All that is required is the number of lines in this listing that hold "will".

-- Source records --

━━━━━━━━━━━━━━━━━━━━━━━━━━━━━━

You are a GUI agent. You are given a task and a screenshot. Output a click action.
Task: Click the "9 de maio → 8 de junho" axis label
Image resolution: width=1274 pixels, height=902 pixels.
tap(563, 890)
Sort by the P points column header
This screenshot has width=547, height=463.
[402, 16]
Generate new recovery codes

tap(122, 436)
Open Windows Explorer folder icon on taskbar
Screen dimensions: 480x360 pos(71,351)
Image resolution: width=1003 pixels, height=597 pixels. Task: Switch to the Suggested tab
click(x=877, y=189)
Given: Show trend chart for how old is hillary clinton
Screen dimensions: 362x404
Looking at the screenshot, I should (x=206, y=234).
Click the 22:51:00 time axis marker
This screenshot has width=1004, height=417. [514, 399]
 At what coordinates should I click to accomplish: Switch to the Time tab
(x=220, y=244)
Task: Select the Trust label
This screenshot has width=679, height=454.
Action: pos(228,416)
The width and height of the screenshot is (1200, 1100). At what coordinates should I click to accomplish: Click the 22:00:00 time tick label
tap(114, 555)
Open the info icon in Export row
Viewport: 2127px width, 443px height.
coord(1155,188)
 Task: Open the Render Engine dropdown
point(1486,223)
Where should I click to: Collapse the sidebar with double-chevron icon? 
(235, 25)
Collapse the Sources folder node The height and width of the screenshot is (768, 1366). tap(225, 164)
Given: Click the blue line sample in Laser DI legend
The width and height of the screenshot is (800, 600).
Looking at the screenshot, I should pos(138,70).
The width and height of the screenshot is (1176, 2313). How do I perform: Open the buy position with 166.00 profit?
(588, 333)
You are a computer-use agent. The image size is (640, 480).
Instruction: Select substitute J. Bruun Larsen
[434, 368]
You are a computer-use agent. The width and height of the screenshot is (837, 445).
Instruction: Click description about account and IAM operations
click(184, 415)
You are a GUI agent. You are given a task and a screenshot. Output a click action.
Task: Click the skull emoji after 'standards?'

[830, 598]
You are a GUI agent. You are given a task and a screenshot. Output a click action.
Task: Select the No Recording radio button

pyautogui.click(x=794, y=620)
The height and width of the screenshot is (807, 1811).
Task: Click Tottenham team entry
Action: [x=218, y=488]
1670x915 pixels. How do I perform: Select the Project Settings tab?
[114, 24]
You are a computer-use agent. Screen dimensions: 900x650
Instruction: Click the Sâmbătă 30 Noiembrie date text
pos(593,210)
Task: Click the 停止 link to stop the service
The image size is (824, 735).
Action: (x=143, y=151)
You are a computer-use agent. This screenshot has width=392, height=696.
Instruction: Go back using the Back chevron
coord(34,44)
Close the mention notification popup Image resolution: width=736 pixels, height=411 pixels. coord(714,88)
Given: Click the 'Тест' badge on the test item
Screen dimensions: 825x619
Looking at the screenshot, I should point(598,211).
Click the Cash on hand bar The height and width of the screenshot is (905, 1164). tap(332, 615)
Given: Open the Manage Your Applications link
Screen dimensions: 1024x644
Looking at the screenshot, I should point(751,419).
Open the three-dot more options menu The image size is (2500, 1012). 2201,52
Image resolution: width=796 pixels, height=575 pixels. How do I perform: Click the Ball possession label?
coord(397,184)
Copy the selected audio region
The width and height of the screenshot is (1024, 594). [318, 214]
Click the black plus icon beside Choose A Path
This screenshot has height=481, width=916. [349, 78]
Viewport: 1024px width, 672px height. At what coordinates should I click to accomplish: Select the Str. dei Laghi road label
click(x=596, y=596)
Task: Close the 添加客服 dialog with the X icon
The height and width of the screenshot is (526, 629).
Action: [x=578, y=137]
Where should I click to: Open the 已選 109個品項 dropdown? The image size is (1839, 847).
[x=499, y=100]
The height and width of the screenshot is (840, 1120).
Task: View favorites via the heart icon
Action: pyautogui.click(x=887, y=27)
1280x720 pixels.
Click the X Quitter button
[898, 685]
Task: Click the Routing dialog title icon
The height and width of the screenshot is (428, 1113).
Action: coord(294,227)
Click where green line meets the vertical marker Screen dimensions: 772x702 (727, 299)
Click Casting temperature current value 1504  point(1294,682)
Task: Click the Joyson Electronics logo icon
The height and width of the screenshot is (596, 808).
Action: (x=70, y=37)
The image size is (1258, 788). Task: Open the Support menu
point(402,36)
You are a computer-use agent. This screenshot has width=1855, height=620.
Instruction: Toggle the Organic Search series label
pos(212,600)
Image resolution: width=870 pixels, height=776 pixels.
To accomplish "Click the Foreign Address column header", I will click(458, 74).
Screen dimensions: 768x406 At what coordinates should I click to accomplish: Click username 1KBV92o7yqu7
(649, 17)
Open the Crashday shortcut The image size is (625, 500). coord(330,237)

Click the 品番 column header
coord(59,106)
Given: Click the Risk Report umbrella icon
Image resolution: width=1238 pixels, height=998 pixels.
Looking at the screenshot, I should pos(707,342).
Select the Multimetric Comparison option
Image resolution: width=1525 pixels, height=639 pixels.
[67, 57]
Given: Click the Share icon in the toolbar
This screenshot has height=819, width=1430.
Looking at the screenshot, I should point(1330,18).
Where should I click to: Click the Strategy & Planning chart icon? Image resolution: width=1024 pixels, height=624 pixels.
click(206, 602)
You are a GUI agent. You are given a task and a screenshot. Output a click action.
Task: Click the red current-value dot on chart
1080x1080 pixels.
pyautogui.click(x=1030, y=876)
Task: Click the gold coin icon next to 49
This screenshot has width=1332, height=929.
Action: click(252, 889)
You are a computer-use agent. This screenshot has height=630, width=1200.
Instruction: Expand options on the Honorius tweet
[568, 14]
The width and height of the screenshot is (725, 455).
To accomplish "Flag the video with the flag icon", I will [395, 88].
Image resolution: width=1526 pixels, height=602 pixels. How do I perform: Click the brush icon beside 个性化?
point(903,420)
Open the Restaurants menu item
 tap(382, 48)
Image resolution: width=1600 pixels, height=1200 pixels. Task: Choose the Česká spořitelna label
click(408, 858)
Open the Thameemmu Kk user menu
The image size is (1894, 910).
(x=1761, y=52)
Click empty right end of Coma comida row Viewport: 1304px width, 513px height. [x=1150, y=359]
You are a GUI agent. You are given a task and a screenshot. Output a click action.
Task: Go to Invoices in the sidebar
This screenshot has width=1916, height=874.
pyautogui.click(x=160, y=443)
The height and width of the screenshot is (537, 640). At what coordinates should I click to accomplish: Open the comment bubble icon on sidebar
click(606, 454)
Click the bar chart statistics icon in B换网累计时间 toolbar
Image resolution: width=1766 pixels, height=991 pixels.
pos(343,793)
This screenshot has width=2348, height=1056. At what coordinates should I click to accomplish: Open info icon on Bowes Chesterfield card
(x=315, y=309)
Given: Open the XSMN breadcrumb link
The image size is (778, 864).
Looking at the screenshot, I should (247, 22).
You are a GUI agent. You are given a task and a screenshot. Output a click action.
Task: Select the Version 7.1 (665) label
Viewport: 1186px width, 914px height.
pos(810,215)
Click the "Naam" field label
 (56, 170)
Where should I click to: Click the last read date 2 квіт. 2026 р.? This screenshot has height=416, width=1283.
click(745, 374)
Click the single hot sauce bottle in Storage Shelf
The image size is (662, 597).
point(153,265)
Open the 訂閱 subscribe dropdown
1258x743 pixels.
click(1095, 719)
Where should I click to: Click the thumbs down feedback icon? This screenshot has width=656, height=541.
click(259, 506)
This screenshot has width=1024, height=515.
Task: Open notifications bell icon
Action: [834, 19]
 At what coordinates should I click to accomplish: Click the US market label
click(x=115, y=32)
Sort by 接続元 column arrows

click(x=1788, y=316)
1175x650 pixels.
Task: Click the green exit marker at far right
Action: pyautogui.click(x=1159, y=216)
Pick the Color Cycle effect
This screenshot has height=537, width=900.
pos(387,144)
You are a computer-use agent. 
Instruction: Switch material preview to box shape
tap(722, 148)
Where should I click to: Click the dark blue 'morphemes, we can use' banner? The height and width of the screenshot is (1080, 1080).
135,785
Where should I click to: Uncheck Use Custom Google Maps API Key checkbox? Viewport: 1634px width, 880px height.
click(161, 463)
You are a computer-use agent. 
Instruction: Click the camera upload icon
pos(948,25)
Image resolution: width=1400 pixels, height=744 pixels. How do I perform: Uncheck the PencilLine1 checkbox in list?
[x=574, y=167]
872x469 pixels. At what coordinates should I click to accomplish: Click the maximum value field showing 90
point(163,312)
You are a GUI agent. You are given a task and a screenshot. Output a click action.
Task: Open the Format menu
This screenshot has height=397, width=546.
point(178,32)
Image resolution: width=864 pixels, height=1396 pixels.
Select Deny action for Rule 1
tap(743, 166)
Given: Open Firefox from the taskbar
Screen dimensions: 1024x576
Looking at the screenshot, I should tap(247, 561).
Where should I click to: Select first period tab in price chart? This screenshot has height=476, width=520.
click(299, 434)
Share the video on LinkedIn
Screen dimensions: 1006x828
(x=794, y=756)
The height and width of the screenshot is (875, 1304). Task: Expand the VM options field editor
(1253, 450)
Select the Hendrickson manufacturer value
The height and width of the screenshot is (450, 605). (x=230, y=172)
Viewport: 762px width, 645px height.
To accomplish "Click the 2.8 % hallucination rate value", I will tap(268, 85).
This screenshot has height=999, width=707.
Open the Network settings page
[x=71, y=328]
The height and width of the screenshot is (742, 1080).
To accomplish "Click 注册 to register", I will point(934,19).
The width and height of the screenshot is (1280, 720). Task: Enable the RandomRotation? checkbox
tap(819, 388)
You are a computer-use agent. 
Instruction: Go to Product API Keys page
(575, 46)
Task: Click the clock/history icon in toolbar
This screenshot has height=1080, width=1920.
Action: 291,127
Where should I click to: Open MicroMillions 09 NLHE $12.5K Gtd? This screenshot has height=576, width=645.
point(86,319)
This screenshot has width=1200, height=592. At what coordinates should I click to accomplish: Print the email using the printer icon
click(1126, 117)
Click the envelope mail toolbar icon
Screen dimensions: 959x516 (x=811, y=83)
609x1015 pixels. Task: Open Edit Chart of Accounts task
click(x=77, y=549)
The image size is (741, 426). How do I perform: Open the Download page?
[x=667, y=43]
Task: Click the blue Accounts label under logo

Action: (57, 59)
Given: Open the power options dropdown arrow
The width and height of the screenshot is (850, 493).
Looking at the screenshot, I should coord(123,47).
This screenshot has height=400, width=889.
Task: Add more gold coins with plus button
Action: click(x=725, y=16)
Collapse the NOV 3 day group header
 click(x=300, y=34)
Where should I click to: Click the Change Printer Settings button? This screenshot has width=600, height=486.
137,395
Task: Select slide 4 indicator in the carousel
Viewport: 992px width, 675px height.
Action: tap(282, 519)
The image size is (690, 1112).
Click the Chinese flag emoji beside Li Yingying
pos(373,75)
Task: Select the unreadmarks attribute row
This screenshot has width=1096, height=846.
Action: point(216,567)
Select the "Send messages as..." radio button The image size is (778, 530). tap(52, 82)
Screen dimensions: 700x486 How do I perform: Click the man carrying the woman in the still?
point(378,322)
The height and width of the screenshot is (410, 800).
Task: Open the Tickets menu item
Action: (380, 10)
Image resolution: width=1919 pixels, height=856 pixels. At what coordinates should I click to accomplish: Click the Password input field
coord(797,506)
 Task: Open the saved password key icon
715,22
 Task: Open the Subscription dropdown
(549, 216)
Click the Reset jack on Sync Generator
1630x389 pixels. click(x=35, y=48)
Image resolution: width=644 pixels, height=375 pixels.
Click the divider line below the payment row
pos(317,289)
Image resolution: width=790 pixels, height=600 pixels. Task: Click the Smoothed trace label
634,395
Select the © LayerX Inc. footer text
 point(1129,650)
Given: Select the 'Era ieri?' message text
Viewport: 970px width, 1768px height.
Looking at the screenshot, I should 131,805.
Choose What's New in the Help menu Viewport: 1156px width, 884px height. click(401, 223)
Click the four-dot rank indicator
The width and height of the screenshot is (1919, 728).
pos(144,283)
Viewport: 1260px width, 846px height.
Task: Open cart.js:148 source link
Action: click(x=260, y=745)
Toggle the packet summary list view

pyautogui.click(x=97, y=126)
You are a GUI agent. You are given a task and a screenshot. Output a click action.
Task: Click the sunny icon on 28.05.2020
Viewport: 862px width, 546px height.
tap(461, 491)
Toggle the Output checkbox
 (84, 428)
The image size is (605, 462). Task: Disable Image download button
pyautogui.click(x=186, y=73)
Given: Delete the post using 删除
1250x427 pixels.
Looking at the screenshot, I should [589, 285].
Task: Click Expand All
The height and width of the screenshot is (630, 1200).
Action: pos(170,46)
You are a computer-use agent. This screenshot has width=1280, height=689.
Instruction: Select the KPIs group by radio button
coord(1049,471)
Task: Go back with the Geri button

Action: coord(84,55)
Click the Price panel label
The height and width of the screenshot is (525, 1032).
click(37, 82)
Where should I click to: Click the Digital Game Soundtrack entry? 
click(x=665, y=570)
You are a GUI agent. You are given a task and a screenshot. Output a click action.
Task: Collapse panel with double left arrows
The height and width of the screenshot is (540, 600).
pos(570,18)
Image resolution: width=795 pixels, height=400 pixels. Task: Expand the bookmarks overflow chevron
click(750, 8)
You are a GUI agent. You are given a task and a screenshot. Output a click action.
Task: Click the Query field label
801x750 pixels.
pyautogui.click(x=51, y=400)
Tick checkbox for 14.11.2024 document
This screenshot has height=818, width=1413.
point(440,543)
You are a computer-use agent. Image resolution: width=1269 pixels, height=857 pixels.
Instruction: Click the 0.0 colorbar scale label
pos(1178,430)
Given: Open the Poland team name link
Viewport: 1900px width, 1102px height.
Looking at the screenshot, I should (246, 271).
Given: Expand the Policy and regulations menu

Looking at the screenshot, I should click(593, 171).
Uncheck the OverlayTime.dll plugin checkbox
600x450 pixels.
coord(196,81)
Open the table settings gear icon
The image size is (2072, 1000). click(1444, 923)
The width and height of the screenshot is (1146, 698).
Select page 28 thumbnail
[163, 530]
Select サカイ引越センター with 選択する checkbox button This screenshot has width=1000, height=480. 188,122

━━━━━━━━━━━━━━━━━━━━━━━━━━━━━━

-- Answer to the exercise --
4